§ Input material
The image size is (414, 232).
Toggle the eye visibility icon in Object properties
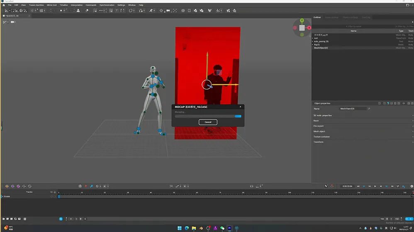pyautogui.click(x=404, y=103)
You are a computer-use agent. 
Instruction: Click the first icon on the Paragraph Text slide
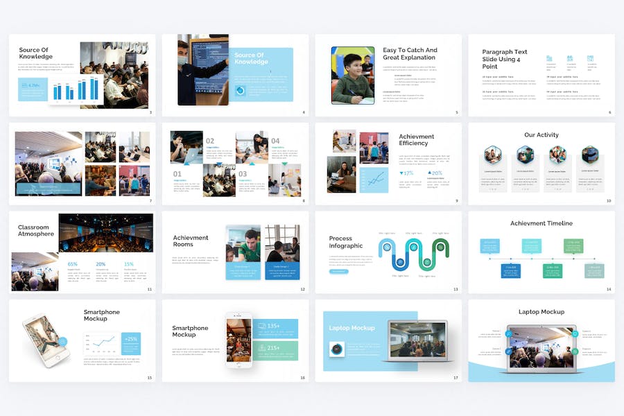(x=549, y=59)
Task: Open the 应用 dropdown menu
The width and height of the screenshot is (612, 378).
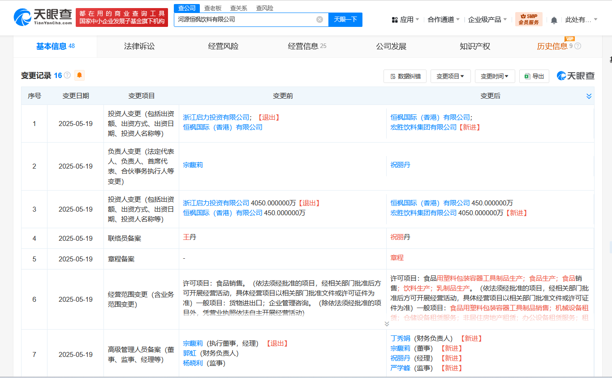Action: 405,20
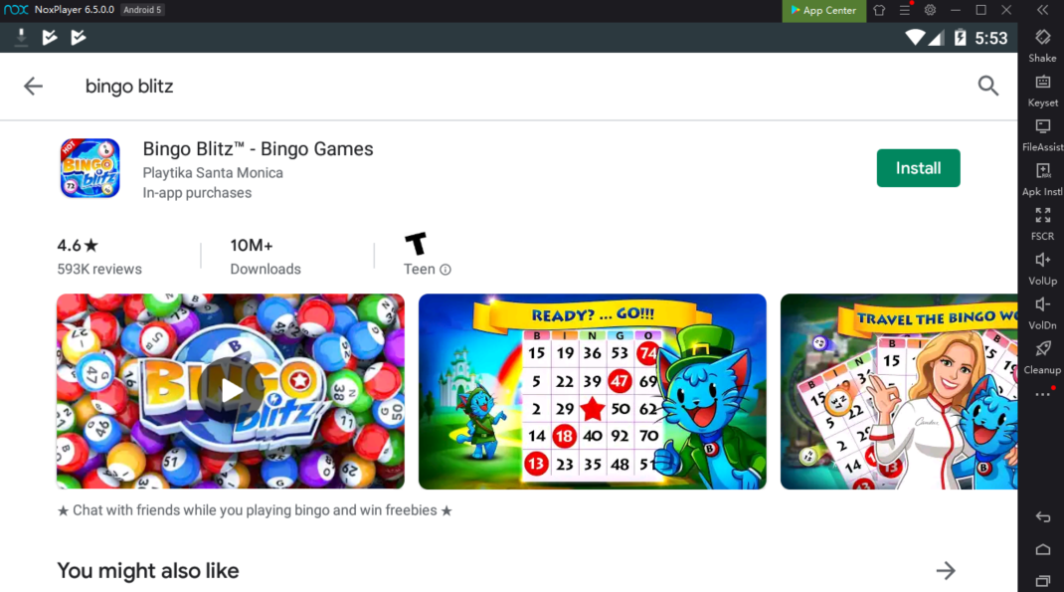Expand the You might also like section

coord(946,571)

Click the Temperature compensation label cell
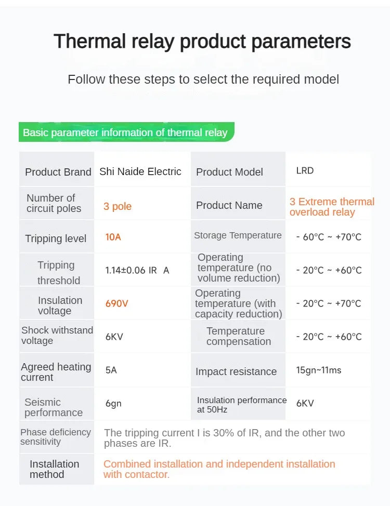coord(238,336)
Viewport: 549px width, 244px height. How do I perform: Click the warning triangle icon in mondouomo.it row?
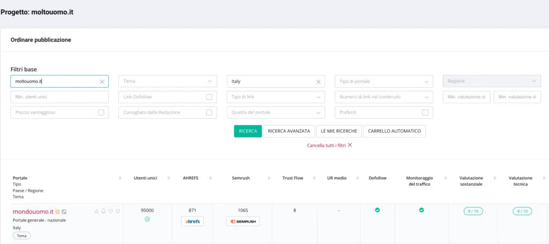(x=97, y=211)
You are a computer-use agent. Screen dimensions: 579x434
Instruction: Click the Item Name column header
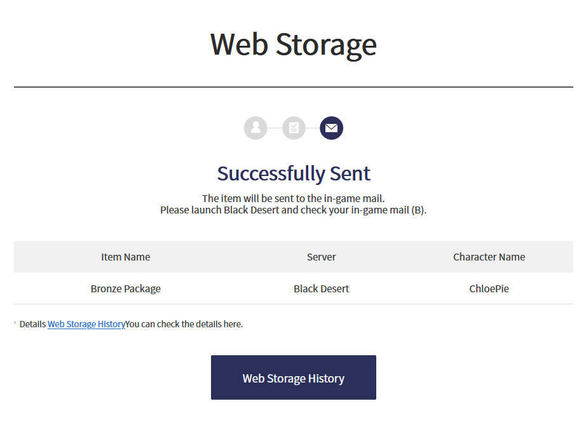click(x=126, y=257)
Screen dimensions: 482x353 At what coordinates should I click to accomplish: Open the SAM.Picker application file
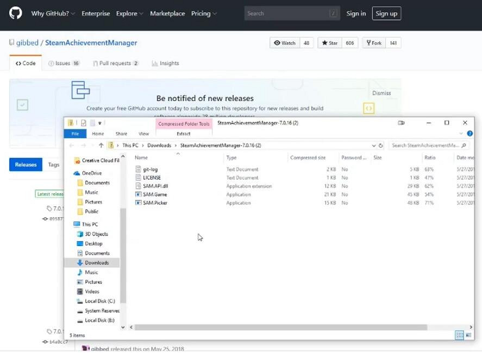(x=155, y=203)
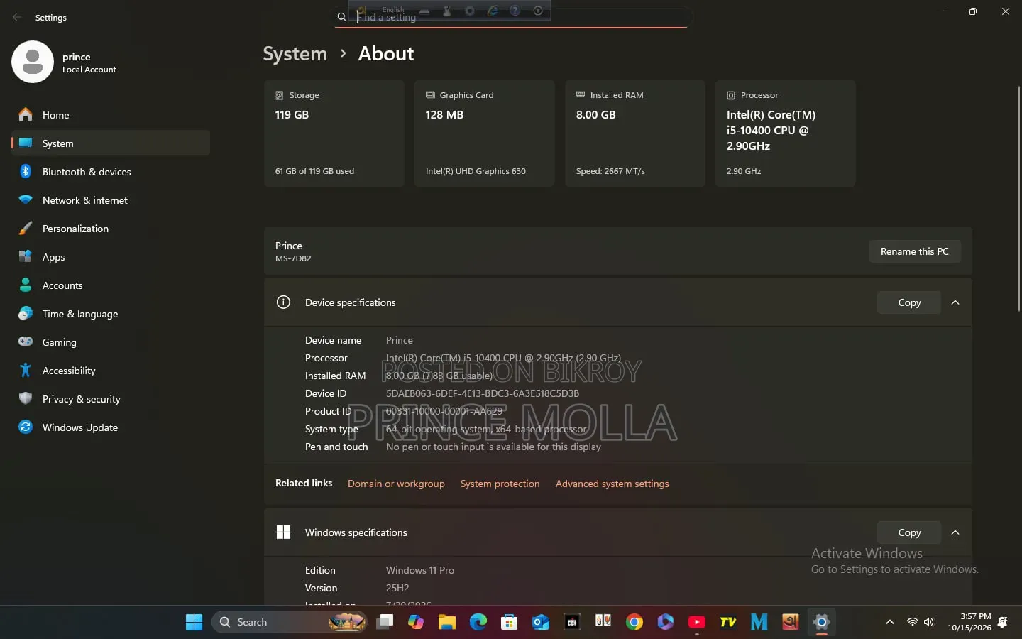The width and height of the screenshot is (1022, 639).
Task: Select Apps in the sidebar
Action: pos(111,257)
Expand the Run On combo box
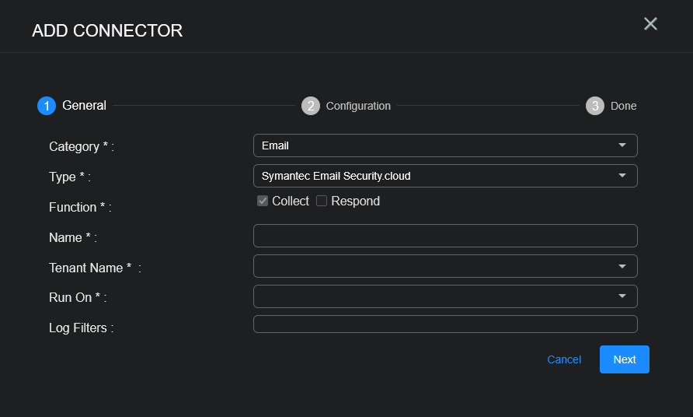The height and width of the screenshot is (417, 693). pos(435,296)
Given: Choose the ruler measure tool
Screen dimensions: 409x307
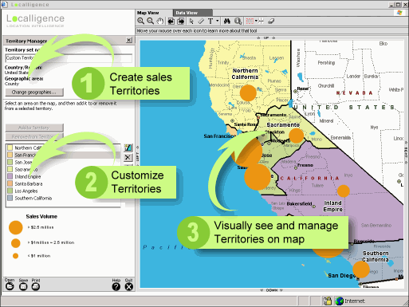Looking at the screenshot, I should pyautogui.click(x=201, y=21).
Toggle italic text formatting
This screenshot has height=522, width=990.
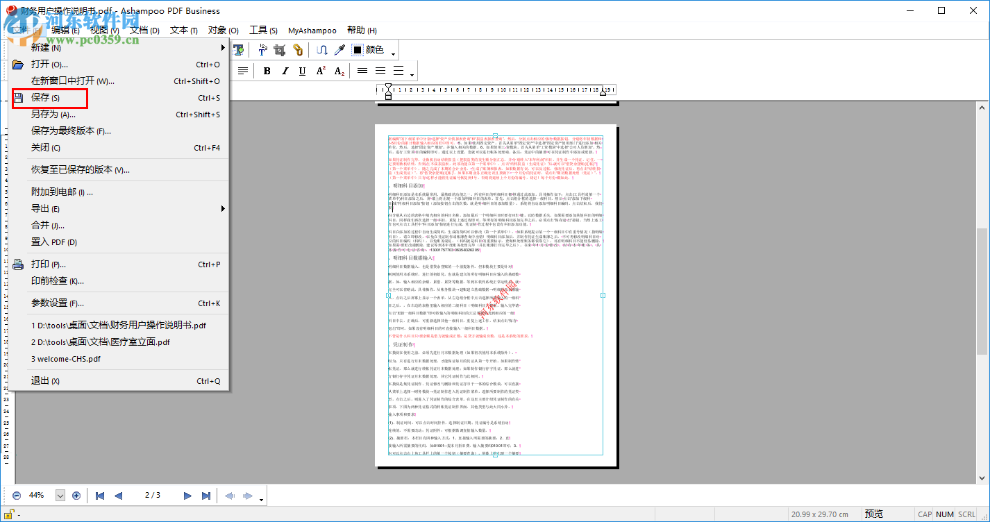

§ Exercise brief
Give back the entries above exactly as they stand. Leave the images out.

§ Response to this task
The image size is (414, 232).
Toggle the eye visibility icon in Object properties
pyautogui.click(x=404, y=103)
You are a computer-use agent. 
Instruction: Click the first icon on the Paragraph Text slide
(x=549, y=59)
Task: Open the 应用 dropdown menu
The width and height of the screenshot is (612, 378).
Action: 405,20
Expand the You might also like section

coord(946,571)

Click the Temperature compensation label cell
coord(238,336)
Viewport: 549px width, 244px height. How do I perform: Click the warning triangle icon in mondouomo.it row?
(x=97, y=211)
You are a computer-use agent. Screen dimensions: 579x434
Instruction: Click the Item Name column header
click(x=126, y=257)
Screen dimensions: 482x353 At what coordinates should I click to accomplish: Open the SAM.Picker application file
(x=155, y=203)
The width and height of the screenshot is (1022, 639).
Task: Select Apps in the sidebar
Action: pos(111,257)
Expand the Run On combo box
The height and width of the screenshot is (417, 693). pos(435,296)
Given: Choose the ruler measure tool
Screen dimensions: 409x307
Looking at the screenshot, I should pyautogui.click(x=201, y=21).
Toggle italic text formatting
This screenshot has height=522, width=990.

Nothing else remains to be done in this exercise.